Crédit photo : phanie

La base de données de la cohorte French RMD COVID-19 est le fruit d’un travail collaboratif entre différentes sociétés savantes, réseaux et filières de santé (SFR, FAI2R, SNFMI, SOFREMIP, CRI-IMIDIATE). Il a inclus à ce jour plus de 1 100 patients. Les inquiétudes autour du surrisque de formes graves de Covid-19 en cas de pathologies du système immunitaire ne s’appuyant pas sur des données très claires dans la littérature, il est apparu nécessaire d’en évaluer la fréquence, en ayant conscience du biais que constitue dans toute cohorte le fait que les formes sévères soient plus volontiers rapportées.

L’objectif de la cohorte était de rendre compte des diverses caractéristiques de la pathologie chronique ou des traitements prescrits associés à une forme grave de COVID-19, définie par une hospitalisation en soins intensifs ou un décès lié à la maladie.

Attention aux maladies systémiques 

D’après les données recueillies, il semble que les maladies systémiques touchant le poumon, le rein, le cœur ou les vaisseaux ont un risque accru de formes sévères par rapport aux maladies strictement rhumatismales. Ainsi, la sclérodermie ou les vascularites à ANCA avec atteinte pulmonaire pourraient s’associer à des formes plus sévères. De même, les lésions vasculaires associées au Covid-19 pourraient compliquer les atteintes préexistantes dans les vascularites ou la maladie de Horton. Mais cette dernière touche plutôt les sujets âgés et requiert souvent des corticoïdes à forte dose, ce qui peut aussi accroître le risque de formes sévères.

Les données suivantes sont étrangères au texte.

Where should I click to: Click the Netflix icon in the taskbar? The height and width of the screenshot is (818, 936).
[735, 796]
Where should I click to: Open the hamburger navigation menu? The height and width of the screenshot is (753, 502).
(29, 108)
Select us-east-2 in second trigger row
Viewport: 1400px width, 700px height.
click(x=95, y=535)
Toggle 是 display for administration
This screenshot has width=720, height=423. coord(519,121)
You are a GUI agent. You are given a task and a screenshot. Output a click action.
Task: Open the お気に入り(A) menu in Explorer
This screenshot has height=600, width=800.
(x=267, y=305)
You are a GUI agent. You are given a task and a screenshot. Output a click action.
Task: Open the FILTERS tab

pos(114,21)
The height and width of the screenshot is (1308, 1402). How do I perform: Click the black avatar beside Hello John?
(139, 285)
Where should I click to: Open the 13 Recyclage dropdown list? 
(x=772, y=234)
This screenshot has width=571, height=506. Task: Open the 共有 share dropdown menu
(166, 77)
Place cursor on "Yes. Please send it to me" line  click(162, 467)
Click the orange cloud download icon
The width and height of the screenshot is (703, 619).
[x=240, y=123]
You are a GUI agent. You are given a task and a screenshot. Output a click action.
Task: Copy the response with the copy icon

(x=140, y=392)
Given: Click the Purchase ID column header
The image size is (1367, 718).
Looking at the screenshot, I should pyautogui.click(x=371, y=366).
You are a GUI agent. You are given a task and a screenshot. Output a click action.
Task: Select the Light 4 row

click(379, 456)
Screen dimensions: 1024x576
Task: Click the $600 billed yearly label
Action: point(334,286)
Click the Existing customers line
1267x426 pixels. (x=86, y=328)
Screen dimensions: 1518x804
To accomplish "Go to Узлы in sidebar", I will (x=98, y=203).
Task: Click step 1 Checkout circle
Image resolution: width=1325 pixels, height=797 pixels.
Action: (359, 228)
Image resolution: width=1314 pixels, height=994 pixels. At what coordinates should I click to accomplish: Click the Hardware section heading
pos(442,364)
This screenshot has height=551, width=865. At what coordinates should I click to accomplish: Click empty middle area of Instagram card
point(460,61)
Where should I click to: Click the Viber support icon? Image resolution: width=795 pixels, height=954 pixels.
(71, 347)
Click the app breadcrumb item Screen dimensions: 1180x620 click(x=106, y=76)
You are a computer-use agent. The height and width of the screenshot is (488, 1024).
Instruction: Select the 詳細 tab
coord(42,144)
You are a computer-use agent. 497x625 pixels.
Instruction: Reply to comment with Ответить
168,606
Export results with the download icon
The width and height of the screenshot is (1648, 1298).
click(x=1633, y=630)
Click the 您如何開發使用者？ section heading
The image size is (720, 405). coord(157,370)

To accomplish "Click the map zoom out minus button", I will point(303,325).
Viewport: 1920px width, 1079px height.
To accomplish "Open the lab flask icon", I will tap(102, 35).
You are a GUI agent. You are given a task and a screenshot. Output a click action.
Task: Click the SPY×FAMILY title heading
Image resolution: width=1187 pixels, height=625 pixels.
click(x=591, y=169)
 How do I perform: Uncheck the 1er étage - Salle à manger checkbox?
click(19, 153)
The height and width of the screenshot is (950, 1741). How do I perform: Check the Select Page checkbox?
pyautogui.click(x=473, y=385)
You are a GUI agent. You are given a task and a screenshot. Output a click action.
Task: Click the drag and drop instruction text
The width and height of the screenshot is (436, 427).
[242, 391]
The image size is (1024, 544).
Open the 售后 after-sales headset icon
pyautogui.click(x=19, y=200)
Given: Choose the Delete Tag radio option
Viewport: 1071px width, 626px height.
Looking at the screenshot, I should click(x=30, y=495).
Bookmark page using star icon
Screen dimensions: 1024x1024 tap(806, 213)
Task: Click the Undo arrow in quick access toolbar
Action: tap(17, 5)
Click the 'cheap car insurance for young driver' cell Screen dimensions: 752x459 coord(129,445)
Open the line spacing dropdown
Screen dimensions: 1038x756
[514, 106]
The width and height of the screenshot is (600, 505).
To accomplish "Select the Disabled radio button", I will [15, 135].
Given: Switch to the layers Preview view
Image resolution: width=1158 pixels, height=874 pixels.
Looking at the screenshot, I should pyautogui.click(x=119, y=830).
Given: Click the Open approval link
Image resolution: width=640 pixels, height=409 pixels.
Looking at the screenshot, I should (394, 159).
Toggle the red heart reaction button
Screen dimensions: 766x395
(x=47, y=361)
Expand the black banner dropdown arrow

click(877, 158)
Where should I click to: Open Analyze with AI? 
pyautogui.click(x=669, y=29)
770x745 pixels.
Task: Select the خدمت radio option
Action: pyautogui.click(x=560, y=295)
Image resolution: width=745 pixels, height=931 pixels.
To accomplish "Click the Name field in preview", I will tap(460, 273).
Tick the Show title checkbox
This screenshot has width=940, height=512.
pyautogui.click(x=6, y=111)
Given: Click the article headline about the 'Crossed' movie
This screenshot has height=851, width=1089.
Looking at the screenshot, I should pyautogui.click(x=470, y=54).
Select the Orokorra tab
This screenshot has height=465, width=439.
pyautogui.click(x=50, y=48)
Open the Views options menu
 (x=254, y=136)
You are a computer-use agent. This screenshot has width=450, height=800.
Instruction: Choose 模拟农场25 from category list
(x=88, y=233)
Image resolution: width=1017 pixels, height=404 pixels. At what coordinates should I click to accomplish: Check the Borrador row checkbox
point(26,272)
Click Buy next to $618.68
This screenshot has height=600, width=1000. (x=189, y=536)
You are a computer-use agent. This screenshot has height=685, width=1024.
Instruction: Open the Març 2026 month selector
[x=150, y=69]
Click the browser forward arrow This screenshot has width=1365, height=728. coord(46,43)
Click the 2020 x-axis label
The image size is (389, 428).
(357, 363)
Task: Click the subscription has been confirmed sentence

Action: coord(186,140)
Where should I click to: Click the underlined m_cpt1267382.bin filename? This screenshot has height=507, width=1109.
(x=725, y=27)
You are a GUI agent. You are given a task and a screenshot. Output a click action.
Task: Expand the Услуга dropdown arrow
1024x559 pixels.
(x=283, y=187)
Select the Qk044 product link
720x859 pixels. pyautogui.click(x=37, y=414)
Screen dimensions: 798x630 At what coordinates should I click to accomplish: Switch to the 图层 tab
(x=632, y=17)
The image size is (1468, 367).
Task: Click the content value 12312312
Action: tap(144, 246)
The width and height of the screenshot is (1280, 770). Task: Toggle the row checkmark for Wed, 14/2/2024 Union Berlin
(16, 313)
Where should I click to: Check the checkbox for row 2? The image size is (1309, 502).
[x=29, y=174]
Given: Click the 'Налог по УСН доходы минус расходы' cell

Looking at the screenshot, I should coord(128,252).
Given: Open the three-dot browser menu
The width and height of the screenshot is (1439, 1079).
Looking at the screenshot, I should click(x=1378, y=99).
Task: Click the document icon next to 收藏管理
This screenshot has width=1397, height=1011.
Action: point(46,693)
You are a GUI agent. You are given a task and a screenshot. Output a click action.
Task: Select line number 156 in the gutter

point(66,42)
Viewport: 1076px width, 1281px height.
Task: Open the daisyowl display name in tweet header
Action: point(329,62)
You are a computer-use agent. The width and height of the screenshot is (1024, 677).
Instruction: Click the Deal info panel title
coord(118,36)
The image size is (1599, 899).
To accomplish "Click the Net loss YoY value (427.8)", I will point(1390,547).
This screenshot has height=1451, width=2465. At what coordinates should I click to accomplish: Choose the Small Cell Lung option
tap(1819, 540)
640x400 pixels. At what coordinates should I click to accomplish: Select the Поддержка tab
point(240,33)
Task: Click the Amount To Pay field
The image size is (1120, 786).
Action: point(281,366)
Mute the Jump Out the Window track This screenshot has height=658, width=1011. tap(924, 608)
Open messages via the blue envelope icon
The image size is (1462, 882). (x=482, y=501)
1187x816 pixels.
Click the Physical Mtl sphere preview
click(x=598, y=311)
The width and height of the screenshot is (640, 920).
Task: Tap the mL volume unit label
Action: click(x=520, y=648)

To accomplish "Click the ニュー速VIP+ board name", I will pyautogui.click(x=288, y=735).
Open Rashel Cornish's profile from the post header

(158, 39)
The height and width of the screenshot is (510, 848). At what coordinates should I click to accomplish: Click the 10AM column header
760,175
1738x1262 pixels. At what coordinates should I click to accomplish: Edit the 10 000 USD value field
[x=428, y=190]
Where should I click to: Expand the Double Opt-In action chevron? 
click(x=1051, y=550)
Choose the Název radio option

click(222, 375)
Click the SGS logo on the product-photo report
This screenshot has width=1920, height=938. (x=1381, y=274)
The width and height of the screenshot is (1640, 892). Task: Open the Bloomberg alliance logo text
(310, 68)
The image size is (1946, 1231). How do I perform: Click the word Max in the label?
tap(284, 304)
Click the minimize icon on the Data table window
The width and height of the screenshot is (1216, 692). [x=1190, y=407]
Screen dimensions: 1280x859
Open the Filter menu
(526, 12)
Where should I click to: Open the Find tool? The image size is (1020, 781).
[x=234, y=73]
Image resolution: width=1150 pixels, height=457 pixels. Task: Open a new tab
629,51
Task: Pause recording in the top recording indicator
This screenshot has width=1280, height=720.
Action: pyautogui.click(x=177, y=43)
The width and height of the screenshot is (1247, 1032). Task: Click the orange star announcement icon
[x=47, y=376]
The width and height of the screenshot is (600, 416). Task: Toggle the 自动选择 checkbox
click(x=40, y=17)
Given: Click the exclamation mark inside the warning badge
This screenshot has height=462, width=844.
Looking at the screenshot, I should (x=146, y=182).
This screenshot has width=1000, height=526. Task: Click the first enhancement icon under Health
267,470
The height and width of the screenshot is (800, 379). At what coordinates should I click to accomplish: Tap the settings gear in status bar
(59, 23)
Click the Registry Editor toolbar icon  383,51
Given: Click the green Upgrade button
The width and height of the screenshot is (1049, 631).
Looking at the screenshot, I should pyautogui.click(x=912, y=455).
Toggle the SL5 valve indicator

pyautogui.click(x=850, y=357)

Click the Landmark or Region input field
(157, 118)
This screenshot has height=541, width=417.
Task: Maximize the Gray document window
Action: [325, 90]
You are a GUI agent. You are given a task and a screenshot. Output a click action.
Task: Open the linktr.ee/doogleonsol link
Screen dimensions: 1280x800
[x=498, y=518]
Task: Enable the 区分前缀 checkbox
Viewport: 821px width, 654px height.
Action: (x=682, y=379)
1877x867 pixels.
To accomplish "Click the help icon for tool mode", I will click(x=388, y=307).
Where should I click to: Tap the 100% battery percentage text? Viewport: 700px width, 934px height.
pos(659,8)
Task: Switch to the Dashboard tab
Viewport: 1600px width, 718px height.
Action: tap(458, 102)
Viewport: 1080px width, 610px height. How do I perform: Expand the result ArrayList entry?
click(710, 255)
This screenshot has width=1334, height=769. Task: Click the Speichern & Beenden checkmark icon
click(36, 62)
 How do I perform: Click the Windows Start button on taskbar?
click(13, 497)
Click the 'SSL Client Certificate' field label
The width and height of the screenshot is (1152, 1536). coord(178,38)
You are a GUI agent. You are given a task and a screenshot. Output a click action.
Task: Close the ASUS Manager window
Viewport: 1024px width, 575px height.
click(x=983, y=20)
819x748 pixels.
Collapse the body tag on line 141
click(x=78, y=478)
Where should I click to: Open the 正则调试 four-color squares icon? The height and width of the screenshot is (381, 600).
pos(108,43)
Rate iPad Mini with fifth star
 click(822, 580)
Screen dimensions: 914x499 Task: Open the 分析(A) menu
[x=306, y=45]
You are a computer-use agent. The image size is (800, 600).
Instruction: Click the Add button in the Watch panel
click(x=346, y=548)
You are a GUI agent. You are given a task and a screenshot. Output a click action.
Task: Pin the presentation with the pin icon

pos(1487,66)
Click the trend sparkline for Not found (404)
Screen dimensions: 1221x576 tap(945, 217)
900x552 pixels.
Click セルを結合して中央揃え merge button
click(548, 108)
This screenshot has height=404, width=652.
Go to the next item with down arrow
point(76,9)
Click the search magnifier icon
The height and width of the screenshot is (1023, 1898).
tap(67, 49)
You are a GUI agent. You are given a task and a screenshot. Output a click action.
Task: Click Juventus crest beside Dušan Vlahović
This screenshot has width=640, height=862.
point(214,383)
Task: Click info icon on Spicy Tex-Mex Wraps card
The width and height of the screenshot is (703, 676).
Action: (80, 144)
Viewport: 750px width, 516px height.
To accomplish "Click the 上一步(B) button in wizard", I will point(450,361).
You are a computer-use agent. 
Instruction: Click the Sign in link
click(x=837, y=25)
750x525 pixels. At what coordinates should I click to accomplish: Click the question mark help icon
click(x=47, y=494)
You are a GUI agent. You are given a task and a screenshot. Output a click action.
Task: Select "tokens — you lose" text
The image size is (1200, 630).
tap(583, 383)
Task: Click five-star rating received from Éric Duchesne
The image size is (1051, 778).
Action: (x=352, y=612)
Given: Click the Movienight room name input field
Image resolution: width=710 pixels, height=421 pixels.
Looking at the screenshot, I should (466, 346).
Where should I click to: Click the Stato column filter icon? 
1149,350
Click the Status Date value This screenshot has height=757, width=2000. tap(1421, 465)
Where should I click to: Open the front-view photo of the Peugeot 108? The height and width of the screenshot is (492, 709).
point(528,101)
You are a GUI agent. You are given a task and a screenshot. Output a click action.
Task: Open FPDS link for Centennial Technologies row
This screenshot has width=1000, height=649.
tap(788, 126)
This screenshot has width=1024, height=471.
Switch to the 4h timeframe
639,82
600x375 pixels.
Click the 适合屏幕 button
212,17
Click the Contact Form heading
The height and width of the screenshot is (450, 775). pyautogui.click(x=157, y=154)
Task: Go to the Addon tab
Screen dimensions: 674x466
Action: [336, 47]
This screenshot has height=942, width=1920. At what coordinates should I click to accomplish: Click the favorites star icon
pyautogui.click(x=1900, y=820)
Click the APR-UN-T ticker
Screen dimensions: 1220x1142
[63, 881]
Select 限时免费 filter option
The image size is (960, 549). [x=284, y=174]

Selon une étude américaine, l’existence d’une pathologie inflammatoire en cas de Covid-19 augmente le risque d’évènements thromboemboliques, ce dont il faut vraisemblablement tenir compte pour la prévention des complications. « Le surrisque en cas d'infection SARS-CoV-2 chez les personnes atteintes de pathologies auto-immunes semble persister après ajustement sur l’âge, le sexe et les comorbidités, mais sans atteindre une différence statistiquement significative. On peut tout de même penser qu’une polyarthrite rhumatoïde (PR) ou une spondyloarthrite classiques, un lupus chez le sujet jeune sans manifestation viscérale, n’ont pas un risque augmenté de faire une forme sévère de Covid-19. Il en va autrement pour les pathologies les plus graves à manifestations viscérales ou vasculaires », explique le Pr Christophe Richez (Bordeaux). 

Vigilance avec les corticoïdes et le rituximab

Les corticoïdes sont classiquement associés à une augmentation du risque de complications infectieuses. S’ils ont fait leur preuve dans la phase tardive inflammatoire, ils sont associés à un risque accru de développer une forme grave dans la phase initiale essentiellement virale. De plus, les patients en recevant au long cours ont pu développer des comorbidités et ont probablement des maladies plus difficiles à prendre en charge. Plus que jamais, devant un patient sous corticoïdes, il faut se poser la question de se limiter à la dose minimale efficace et d’envisager si possible une décroissance. En revanche, il n'a pas été retrouvé plus de formes sévères sous AINS, comme cela avait été suggéré au printemps.

Les traitements par méthotrexate, anti-IL6 ou anti-TNF ne sont pas associés à un surrisque de forme sévère. Les données actuelles de la cohorte indiquent qu’il faut les continuer et ne les arrêter qu’en cas d’infection. En revanche, le rituximab nécessite des analyses complémentaires pour évaluer son éventuel surrisque de formes sévères. Le problème avec cette molécule est qu’elle est souvent instaurée pour des pathologies sévères, comme la sclérodermie avec atteinte pulmonaire, ou la vascularite à ANCA, dans lesquelles on ne dispose guère d’alternatives sûres pour éviter l’aggravation. En revanche, dans une PR bien équilibrée par des perfusions d’entretien de rituximab, la prudence justifie de décaler de quelques semaines la perfusion sans risque de perte de chance pour le patient.

Richez C et al. Joint Bone Spine 2020 Oct; 87(5): 431–437.